19. yüzyılda kapitalizme yönelen eleştiriler bir devrim çağını açmış, emekçiler bilinçlenerek yeni bir sınıfı, proletarya sınıfını yaratmıştı. İşçilerin en temel hakları için giriştikleri mücadeleler kanlı biçimde sonlandırıldı. Kapitalist klasik öğreti bu mücadelenin şiddetlenmesi üzerine klasik ekonomi kuramında değişikliğe giderek toplumsal sınıf yapısı görüşünü görmezden gelen bir yaklaşımı benimsedi. 1870’den 1920’ye kadar uzanan dönemde klasik değer kuramını değiştiren bu neo-klasik liberal öğreti egemen olmuştur. Temelde sanayi kapitalistlerinin çıkarlarının savunuculuğunu yapmışlar ve Smith’in “görünmeyen el” anlayışını sürdürmüşlerdir (6). Tekelcilikten rekabete kayış, endüstriyel ve ticari girişimcilik için uygun ortam yaratmıştı. Bu da ekonomik savaşımın şiddetlenmesine neden olacaktı (7). Bu dönemde de emperyalist genişleme sürmüştür. Açgözlü kapitalistlerin bu pazar paylaşım mücadelesinin kaçınılmaz sonucu 1914’teki 1. Paylaşım Savaşı olmuştur. Yaklaşık 20 milyon insanın kıyımına, evsiz ve yurtsuz kalmasına neden olan bu korkunç savaş tam bir yıkım getirmiştir. Savaşın ortaya çıkardığı insani kayıplar dışında savaşın sonunda da tam bir ekonomik çöküş gerçekleşmiştir. İngiltere’de süregen bir işsizlik ortaya çıkmıştır. Savaşın doğrudan etkilediği ülkelerdeki toplumsal yapının tamamen yıkılması savaş öncesi toplumsal ve ekonomik düzene dönüşü güçleştirdi (8). Bu ekonomik durgunluk 1929’da büyük depresyona yol açınca serbest ticaret anlayışı büyük bir darbe aldı ve ortadan kalktı (9).
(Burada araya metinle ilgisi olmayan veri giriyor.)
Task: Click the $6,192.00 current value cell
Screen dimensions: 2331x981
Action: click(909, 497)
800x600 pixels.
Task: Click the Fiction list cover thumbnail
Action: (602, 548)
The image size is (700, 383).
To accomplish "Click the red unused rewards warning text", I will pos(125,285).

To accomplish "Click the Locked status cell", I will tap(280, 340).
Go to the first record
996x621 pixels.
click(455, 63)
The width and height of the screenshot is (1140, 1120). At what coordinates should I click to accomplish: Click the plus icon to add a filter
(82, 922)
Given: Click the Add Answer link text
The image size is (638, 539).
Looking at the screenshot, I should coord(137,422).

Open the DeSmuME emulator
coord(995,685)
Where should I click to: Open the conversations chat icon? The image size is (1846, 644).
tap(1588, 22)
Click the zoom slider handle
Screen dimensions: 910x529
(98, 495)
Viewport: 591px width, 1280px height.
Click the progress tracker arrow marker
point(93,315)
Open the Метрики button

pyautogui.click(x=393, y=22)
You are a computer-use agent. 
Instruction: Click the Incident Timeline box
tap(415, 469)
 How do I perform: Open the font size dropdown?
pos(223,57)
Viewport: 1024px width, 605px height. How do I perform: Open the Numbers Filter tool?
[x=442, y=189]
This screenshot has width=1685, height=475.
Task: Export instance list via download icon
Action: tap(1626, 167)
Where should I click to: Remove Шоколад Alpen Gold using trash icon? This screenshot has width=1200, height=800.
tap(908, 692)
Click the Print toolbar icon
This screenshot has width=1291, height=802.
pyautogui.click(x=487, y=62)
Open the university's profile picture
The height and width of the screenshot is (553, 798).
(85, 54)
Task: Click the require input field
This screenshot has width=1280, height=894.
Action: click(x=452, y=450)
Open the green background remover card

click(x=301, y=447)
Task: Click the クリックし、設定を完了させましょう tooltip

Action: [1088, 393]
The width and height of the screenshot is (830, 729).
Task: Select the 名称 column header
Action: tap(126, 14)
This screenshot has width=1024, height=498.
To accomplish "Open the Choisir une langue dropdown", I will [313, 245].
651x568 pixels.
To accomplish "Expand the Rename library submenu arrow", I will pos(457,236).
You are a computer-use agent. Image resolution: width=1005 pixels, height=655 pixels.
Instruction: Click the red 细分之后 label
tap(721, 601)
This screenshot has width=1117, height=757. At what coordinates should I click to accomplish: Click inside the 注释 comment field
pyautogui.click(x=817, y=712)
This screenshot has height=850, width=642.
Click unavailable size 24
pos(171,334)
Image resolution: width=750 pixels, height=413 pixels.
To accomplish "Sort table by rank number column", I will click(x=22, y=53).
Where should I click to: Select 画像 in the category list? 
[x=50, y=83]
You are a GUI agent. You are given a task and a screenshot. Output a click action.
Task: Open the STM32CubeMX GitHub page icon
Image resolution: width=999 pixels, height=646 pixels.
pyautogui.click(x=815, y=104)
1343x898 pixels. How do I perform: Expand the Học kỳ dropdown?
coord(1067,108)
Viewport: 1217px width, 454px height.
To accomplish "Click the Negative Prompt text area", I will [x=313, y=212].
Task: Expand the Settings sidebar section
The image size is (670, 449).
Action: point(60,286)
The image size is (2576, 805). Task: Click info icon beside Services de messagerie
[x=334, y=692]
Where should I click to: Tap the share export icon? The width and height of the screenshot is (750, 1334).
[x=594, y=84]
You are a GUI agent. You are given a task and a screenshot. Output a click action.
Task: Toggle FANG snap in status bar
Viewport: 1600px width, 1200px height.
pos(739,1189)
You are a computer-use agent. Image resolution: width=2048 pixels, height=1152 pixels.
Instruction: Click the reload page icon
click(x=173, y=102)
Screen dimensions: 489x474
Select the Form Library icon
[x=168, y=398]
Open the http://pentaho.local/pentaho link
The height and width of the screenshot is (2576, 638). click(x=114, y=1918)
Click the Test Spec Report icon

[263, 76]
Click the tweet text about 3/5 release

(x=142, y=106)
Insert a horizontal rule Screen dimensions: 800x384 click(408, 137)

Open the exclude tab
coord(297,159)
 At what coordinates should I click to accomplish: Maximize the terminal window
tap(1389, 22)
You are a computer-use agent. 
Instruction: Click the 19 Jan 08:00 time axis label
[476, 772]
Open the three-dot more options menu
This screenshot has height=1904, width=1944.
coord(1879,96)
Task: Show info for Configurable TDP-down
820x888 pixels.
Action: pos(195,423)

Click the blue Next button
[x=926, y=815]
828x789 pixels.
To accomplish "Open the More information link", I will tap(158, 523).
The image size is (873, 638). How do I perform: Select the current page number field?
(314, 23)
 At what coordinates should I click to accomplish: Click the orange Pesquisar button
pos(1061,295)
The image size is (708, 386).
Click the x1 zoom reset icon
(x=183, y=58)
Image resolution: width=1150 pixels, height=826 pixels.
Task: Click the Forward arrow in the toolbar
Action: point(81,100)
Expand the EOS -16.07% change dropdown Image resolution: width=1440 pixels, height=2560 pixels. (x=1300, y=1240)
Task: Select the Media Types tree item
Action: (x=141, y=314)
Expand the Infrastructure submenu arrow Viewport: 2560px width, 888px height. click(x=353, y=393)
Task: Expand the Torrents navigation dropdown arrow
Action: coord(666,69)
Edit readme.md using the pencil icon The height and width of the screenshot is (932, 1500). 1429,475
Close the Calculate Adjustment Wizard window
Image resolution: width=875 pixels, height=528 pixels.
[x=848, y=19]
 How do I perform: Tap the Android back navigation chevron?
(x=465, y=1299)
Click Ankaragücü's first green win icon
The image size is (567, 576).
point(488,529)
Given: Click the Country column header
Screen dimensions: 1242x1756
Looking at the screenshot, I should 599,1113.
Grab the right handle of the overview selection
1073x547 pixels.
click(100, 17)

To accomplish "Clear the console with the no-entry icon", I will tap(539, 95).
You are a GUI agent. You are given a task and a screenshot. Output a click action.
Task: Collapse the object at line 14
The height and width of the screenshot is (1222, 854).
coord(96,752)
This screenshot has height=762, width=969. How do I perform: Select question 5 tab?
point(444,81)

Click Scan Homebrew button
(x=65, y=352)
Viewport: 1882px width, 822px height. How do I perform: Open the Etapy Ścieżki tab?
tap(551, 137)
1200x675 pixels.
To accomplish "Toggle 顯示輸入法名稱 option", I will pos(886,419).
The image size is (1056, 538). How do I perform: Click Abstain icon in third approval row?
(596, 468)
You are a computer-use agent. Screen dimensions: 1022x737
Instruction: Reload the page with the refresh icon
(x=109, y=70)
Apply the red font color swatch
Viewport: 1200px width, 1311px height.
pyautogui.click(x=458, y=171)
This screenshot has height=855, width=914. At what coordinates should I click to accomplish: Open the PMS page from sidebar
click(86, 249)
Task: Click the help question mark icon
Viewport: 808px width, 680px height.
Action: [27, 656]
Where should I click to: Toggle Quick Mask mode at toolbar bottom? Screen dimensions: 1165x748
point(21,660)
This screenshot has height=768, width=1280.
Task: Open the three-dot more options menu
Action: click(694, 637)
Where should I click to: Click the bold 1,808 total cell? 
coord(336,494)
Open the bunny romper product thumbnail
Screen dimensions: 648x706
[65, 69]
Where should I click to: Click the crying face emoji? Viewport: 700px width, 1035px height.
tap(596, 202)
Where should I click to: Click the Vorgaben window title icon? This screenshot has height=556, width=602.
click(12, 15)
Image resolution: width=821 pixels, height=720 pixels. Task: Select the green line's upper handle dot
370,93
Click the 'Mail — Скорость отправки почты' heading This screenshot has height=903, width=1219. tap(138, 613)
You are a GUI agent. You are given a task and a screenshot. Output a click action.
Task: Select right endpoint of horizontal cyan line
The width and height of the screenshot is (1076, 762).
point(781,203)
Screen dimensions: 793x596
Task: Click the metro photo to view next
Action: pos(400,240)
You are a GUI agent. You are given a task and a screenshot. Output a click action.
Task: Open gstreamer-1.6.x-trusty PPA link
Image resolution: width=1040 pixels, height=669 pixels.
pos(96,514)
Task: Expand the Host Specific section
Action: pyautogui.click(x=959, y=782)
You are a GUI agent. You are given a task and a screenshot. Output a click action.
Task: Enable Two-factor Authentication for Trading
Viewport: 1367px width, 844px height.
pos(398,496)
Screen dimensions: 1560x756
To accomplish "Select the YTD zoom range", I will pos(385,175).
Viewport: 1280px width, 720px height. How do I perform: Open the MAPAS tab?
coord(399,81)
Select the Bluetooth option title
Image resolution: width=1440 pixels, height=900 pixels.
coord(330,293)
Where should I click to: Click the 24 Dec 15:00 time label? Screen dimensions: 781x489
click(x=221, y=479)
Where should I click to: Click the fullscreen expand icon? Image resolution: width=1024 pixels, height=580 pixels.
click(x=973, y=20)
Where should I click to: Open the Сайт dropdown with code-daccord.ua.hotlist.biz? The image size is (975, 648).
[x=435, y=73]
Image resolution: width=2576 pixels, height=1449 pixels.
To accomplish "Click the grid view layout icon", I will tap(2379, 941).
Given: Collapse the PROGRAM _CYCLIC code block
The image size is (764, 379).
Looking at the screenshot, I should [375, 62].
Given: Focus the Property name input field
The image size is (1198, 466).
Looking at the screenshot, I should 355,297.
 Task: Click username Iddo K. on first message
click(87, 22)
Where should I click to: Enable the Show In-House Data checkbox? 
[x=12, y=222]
Küresel depresyonun kapitalist ekonomiyi çökme noktasına getirmesi üzerine kaynağını J. M. Keynes’te bulan koruma yoluyla istihdamı artırma kuramı geliştirilmiştir. Buna göre, ithalatın azaltılması ve yerli malların tüketiminin artırılması istihdamı ve ulusal geliri arttıracaktır. Bu kuram işsizlik sorununa çözüm bulamayan kapitalist ekonomiyi kurtarmak için ortaya atılmıştır. Keynes, devletin ekonomik sisteme karışması gerektiğini göstererek üretim ve işsizliği öncelikli sorunlar durumuna getirmiştir. Kuram, kamu harcamalarının, özellikle de savunma harcamalarının arttırılması sonucunu doğurmuştur. ABD soğuk ve sıcak savaşı sürdürmeyi tam istihdam için bir araç olarak kullanmıştır (10).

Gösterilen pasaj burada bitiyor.